Autant le règne de son prédécesseur Trajan (empereur de 98 à 117 ap. J.-C.) est consacré à de multiples conquêtes, autant celui d’Hadrien s’attache à consolider l’empire romain (voir carte ci-dessous).

La construction d’un système défensif au nord de la Britannia entre la Mare Hibernicum (mer d’Irlande) à l’Ouest et la Mare Germanicum (mer du Nord) à l’Est, participe de cette logique.


L’ouvrage édifié entre 122 et 127 ap. J.-C. ne consiste pas seulement en un mur de 80 miles romains (environ 117 km), mais aussi en tout un système de fortifications diverses et de camps de légionnaires qui en assurent la défense.

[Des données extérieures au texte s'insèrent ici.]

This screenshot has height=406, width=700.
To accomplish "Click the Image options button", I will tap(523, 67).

C’est ce que l’archéologie britannique a mis au jour et qui est cartographié ci-dessous. On peut voir que les fortifications du mur sont doublées au Sud par des fortins construits le long de la « Stanegate » cette voie qui les relie d’Est en Ouest (en rouge sur la carte ci-dessous). Il y a aussi des avant-postes au nord du mur, et également au sud de celui-ci des fortifications routières et côtières.

Ceci nous permet de situer chronologiquement les actions qui se déroulent dans cette série, puisque nous savons que la construction du mur d’Hadrien a débuté en 122 ap. J.-C.
Mis à part quelques détails malheureux *, on ne peut qu’être séduit par ces aventures de Karus, qui à la fin de l’album, va effectuer au IIe siècle ap. J.-C., une rencontre avec ces êtres mystérieux et redoutables, qui semblent appartenir au domaine de la Science-Fiction (dans le genre des séries Stargate SG-1 et Atlantis) plutôt que de l’Histoire.

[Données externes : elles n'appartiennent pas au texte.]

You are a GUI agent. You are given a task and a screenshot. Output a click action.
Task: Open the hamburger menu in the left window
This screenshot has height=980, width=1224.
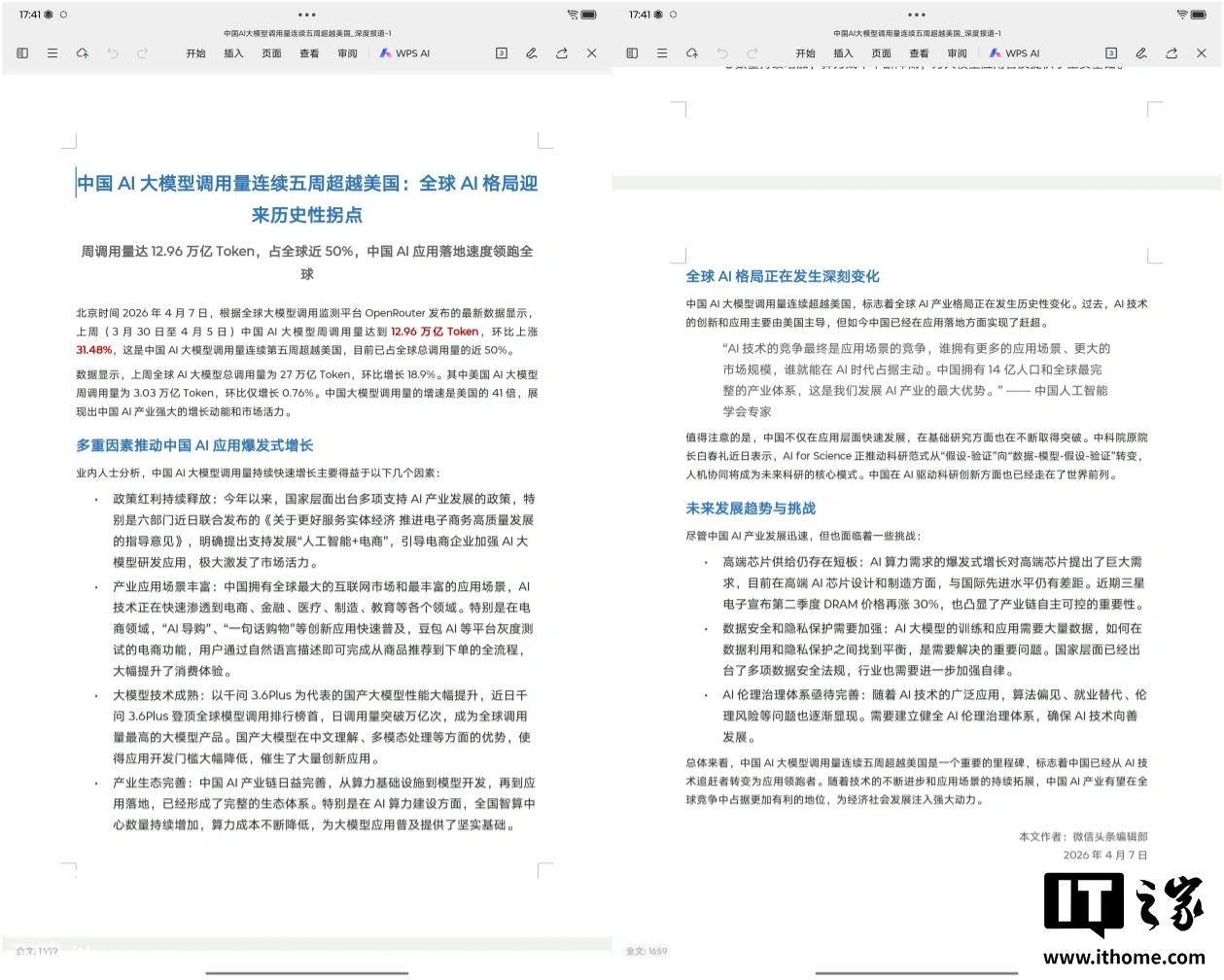[52, 53]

* : Il nous faut relever quelques détails qui pourraient bien être des anachronismes. Sur l’illustration de couverture, l’épée que manie le centurion, possède une garde large courbe et une lame triangulaire et effilée, ce qui pourrait faire penser à une arme plutôt médiévale qu’antique.
À la page 3, Lucius Aemilius Karus est présenté dialoguant avec un personnage plus âgé que lui et qu’il nomme « légat Deodatus Faustus ». Tout d’abord, on est surpris de ne lire que deux des trois éléments du système de dénomination romain : prénom, nom gentilice (famille ou clan) et surnom, comme par exemple Caius Julius Caesar ou Publius Aelius Hadrianus. Ensuite, le prénom Deodatus (= donné par Dieu) aux accents chrétiens (Dieu est au singulier) est employé à l’époque où le christianisme est bien implanté dans l’empire romain, c’est-à-dire à partir du IVe siècle, et plus tard au Moyen Âge, mais pas en 122 après JC.
L’utilisation d’un titre avec d’autres éléments de dénomination, ici « légat », n’est pas habituel dans le système romain.
Enfin, aux pages 11 (ci-dessous), 15 et 17, les vieillards membres du « comité civique » (?) sont représentés vêtus de tuniques et de toges avec des bandes bleu clair, et non de couleur pourpre, comme le sont les habits des sénateurs, anciens magistrats curules.
Caledonia T2 Le Mur d’Hadrien. Eric Corbeyran (scénario). Emmanuel Despujol (dessin). Juliette Despujol (couleurs). Soleil. 56 pages. 15,95 euros.